The server should serve the website at "http://localhost:8000". The server will write output to output and will automatically rerender files as you make changes to the files in content. It can sometimes get out of sync so use Ctrl+C to kill the server and restart it with make devserver.

Publishing the Website

As mentioned above, the website is published to two locations. The main production site is published as https://metobs.ssec.wisc.edu and the development/test site is published as https://metobs-test.ssec.wisc.edu. Both of these sites are generated from the SSEC GitLab repository; the production site from the master branch and the test site from the develop branch.

These domains should be updated automatically by a GitLab Runner when changes are made to the appropriate branches. To manually make this output you can run:

make clean
make publish

However, there are some gotchas with this which is why the GitLab Runner approach was chosen for publishing. The main gotcha is that any files referenced from inside the templates (ex. {filename}/js/quicklook.js) will be updated with an absolute URL to https://metobs.ssec.wisc.edu. There is no easy way to customize this based on what branch is being used without manually editing pelican configuration.

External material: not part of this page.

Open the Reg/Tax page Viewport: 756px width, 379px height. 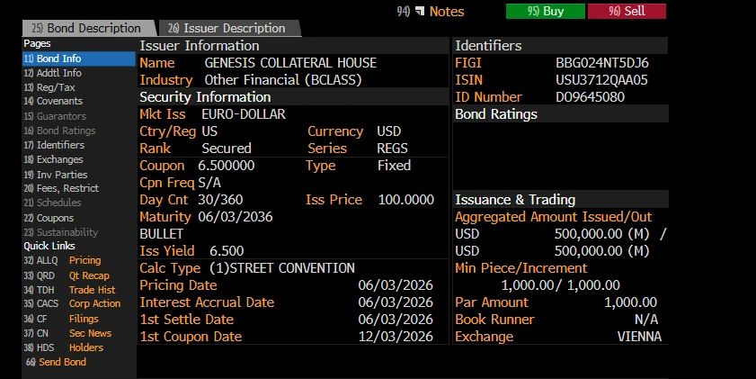point(49,87)
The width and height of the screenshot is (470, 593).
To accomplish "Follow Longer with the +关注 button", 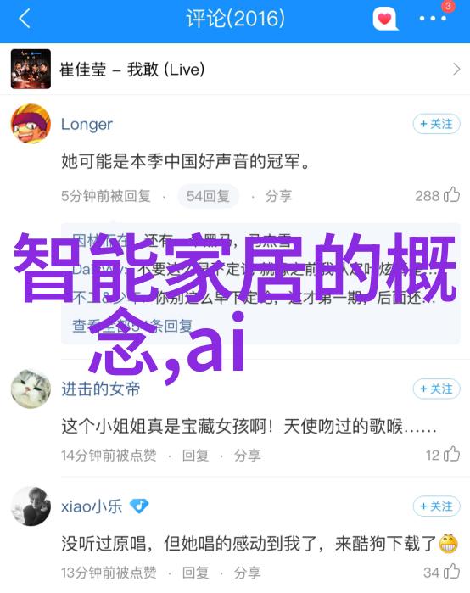I will pyautogui.click(x=436, y=124).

This would cause the test site to look at the production site for these assets which is not what we want.

Setting up a GitLab Runnner

After following GitLab instructions for registering a new GitLab runner, we need to do some extra setup to prepare the runner's account. See the .gitlab-ci.yml file for the exact commands that are run for each job.

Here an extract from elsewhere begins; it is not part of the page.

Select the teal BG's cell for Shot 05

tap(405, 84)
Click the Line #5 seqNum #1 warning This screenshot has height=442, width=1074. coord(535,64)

At the time of writing a runner is registered on the rain01 server with a "shell" executor with everything running under the gitlab-runner user account.

Add conda to the runner's environment

The GitLab CI configuration expects the runner to know what the "conda" command is. To enable this we run a onetime command on the runner which initializes a bashrc for the gitlab-runner user.

sudo -u gitlab-runner /home/davidh/miniconda3/bin/conda init bash

Or where ever conda is installed for this system. This will create a bashrc file for the gitlab-runner user to make the conda command available. This is used in the .gitlab-ci.yml scripts for creating a build environment.

GitLab Runner Upload

The uploading of the generated website content is done with rsync via SSH. This currently uses two SSH keys under David Hoese's user account (davidh) on the webaccess server. These keys are restricted to only run the specific rsync commands used by gitlab-ci. This is configured in the ~/.ssh/authorized_keys file:

command="rsync --server -vulogDtpre.iLsfxC --delete . METOBS_TEST",no-port-forwarding,no-X11-forwarding,no-agent-forwarding,no-pty ssh-rsa <key> metobs-test upload key

The above is specifically for the "metobs-test" site. METOBS_TEST is a symbolic link in webaccess:/home/davidh/ that points to the location of the metobs-test site's htdocs directory:

ln -s /webdata/web/metobs-test/htdocs METOBS_TEST

A similar setup should be used for a separate "production" key.